Dua kapal tanker nan ditembak Iran di Selat Hormuz pada Jumat (18/4) adalah milik India. Atas peristiwa itu New Delhi melayangkan protes.
Kementerian luar negeri India mengatakan dalam sebuah pernyataan bahwa Sekretaris Vikram Misri memanggil duta besar Iran.
"Menyampaikan keprihatinan mendalam India atas kejadian penembakan sebelumnya nan melibatkan dua kapal berbendera India di Selat Hormuz," dalam pernyataan nan dikutip dari AFP, Minggu (19/4).
New Delhi juga mendesak Iran untuk membiarkan kapal-kapal Iran melintasi Selat Hormuz.
"Melanjutkan proses memfasilitasi kapal-kapal tujuan India melintasi selat," kata pernyataan itu. India juga telah meminta Dubes Iran untuk menyampaikan perihal itu ke pihak berkuasa di Teheran.
Situs pemantauan TankerTrackers.com mengatakan dalam sebuah unggahan di X bahwa dua kapal India dipaksa kembali ke barat keluar dari Selat Hormuz oleh Angkatan Laut Sepah (IRGC) Iran. Salah satu kapal tersebut adalah kapal tanker super VLCC berbendera India nan membawa 2 juta barel minyak Irak.

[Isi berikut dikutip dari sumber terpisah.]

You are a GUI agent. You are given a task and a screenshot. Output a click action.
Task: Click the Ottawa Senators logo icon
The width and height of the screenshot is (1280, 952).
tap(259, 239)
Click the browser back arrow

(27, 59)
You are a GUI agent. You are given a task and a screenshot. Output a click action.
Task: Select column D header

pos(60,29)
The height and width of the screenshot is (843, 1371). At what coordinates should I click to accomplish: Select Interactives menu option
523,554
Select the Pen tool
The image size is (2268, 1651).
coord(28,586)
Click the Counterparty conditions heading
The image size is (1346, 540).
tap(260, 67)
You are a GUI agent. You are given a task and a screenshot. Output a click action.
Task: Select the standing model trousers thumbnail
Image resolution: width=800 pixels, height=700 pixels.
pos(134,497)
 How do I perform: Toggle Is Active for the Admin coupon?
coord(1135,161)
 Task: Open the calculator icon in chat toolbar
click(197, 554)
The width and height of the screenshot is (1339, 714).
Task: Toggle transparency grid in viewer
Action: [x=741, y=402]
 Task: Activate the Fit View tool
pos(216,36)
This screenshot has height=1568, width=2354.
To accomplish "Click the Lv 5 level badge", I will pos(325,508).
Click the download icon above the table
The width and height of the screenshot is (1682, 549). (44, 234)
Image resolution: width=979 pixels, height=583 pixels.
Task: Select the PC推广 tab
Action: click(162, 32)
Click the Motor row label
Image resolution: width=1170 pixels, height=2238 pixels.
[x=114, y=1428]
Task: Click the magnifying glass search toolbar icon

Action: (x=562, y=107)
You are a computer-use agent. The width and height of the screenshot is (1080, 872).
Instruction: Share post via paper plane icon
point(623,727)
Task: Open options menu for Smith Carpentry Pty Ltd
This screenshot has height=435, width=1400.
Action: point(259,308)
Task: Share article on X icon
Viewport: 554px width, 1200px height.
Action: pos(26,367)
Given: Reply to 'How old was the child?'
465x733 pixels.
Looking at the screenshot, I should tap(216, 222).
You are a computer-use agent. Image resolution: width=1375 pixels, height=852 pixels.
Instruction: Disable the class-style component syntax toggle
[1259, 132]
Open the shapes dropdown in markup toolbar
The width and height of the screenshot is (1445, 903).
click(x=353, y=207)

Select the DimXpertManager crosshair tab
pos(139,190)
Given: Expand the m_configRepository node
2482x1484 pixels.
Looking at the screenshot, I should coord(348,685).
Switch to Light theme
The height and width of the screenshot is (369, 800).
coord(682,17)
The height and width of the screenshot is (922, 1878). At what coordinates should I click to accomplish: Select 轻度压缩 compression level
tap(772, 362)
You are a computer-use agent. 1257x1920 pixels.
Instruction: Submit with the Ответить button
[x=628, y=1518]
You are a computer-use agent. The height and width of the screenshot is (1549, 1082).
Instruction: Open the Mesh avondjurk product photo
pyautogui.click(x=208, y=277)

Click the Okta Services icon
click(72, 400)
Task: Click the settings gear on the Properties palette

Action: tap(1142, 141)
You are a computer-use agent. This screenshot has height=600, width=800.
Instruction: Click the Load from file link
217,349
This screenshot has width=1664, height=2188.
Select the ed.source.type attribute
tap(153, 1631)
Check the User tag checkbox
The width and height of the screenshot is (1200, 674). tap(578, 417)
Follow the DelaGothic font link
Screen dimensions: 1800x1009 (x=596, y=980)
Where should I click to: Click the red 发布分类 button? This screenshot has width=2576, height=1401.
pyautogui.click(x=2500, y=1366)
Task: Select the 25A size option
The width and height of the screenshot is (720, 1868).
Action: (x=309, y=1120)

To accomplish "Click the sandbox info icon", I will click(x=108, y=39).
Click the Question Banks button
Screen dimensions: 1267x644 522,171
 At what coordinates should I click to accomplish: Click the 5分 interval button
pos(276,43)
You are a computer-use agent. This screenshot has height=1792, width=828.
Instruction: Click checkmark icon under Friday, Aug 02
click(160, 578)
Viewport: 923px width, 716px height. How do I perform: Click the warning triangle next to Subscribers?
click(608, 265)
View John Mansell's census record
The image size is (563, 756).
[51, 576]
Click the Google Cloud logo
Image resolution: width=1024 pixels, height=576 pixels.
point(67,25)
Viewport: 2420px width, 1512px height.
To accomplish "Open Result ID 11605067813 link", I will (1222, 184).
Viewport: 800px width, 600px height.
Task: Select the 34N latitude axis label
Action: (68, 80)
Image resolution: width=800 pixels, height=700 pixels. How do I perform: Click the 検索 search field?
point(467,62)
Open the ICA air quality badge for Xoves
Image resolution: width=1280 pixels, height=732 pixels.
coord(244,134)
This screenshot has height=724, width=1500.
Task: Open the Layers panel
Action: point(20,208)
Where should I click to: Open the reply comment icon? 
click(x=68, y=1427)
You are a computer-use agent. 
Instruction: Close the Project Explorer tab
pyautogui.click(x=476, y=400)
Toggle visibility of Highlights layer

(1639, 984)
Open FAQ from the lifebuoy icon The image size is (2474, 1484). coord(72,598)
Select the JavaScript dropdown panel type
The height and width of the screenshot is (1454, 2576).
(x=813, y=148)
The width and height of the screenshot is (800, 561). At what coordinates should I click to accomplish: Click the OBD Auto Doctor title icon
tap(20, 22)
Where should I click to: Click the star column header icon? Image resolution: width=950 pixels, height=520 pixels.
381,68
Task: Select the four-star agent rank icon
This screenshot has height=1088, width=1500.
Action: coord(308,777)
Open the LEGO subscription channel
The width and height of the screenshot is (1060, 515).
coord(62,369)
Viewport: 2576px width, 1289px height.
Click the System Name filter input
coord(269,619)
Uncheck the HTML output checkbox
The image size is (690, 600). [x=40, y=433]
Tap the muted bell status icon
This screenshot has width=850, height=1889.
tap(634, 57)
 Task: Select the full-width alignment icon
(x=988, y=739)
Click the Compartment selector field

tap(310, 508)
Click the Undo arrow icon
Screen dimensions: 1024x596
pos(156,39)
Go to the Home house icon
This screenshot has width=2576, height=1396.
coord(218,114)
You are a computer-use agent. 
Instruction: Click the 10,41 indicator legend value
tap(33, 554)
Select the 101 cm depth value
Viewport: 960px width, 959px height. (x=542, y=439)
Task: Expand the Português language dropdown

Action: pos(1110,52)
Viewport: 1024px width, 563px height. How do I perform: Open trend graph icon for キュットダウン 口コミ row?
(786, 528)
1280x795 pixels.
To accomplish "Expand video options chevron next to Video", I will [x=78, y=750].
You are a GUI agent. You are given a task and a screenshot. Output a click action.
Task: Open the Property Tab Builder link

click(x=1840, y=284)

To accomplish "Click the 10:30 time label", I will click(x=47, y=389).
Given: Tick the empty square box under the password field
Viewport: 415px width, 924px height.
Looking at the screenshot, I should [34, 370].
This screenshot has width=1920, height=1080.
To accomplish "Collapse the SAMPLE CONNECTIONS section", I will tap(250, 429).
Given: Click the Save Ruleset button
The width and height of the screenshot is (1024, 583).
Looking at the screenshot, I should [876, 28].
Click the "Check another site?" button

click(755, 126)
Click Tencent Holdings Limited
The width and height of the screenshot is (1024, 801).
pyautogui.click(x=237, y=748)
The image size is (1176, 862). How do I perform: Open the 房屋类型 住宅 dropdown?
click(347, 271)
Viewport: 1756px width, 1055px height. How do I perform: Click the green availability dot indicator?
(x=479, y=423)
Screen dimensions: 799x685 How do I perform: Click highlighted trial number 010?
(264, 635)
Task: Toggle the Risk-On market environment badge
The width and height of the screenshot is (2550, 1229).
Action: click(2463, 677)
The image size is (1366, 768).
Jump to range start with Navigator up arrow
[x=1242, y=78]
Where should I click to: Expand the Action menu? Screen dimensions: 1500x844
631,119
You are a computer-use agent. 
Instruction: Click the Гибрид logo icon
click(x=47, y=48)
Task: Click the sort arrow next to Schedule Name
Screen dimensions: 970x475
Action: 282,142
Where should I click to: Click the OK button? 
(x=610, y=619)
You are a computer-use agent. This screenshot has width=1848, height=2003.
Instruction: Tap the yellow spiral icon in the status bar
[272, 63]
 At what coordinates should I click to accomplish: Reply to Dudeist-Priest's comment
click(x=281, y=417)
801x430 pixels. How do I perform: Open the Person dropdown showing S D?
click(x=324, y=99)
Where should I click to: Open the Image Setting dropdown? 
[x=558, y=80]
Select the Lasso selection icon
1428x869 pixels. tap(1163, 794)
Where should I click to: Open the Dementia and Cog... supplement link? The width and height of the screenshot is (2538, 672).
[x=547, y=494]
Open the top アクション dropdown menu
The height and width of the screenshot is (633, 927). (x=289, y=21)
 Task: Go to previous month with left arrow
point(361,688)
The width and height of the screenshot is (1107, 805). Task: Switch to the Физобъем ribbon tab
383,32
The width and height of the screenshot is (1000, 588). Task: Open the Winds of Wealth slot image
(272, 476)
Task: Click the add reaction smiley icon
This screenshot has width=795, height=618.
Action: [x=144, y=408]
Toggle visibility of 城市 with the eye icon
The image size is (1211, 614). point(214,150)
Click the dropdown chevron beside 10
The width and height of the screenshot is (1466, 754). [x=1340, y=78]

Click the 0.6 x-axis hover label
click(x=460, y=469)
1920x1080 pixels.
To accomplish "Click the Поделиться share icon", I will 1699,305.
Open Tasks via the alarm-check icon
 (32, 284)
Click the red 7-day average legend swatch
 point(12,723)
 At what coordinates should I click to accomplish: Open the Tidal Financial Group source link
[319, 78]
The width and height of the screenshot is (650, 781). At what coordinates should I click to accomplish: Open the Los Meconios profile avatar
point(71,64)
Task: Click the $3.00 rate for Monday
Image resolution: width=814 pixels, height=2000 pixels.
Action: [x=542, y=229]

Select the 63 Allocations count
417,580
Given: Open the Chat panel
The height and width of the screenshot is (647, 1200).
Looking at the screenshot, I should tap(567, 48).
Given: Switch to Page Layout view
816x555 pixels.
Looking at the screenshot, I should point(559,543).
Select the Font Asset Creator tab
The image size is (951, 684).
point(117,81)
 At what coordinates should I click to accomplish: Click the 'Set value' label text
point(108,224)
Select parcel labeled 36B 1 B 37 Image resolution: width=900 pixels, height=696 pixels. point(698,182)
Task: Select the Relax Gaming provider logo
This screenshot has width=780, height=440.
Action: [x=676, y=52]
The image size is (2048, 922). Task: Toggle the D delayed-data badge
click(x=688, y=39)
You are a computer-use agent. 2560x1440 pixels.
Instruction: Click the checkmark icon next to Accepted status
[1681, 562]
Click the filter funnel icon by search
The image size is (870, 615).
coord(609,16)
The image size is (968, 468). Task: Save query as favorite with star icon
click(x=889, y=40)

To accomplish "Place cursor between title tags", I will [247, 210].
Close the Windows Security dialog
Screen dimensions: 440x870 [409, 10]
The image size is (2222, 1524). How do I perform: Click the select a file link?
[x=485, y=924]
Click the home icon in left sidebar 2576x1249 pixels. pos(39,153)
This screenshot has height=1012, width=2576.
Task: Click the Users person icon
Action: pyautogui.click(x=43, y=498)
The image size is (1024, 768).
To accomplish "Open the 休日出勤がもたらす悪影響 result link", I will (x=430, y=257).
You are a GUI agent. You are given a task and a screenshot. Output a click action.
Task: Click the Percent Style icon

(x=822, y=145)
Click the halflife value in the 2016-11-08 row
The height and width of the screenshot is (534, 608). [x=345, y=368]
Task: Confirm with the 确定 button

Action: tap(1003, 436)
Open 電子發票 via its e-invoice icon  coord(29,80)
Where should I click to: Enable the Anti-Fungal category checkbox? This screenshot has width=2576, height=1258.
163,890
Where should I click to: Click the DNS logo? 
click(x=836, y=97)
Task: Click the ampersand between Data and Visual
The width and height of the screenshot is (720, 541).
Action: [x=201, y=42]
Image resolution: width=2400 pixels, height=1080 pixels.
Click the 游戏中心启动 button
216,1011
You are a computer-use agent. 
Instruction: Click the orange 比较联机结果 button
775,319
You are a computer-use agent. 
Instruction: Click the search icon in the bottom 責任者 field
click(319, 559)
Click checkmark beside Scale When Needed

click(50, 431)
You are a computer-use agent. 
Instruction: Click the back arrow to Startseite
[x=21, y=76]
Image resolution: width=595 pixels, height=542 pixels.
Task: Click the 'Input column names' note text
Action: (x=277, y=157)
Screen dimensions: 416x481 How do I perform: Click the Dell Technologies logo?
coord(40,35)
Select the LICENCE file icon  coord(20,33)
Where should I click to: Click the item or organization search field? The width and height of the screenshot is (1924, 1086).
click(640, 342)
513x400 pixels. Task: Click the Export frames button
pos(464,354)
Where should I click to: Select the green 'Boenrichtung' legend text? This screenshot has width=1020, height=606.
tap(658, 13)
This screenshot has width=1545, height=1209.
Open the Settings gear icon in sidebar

India, pembeli gas minyak cair terbesar kedua di dunia, telah sukses mengamankan jalur bagi beberapa kapal berbendera India dalam beberapa minggu terakhir.
India mengimpor sekitar 60 persen kebutuhan LPG-nya dan telah bergulat dengan krisis gas sejak perang di Timur Tengah dimulai pada 28 Februari.
New Delhi mempertahankan hubungan nan kuat dengan Teheran tetapi telah secara berjenjang memperluas kerja sama dengan saingan Iran, Israel, di bagian pertahanan, pertanian, teknologi, dan keamanan siber.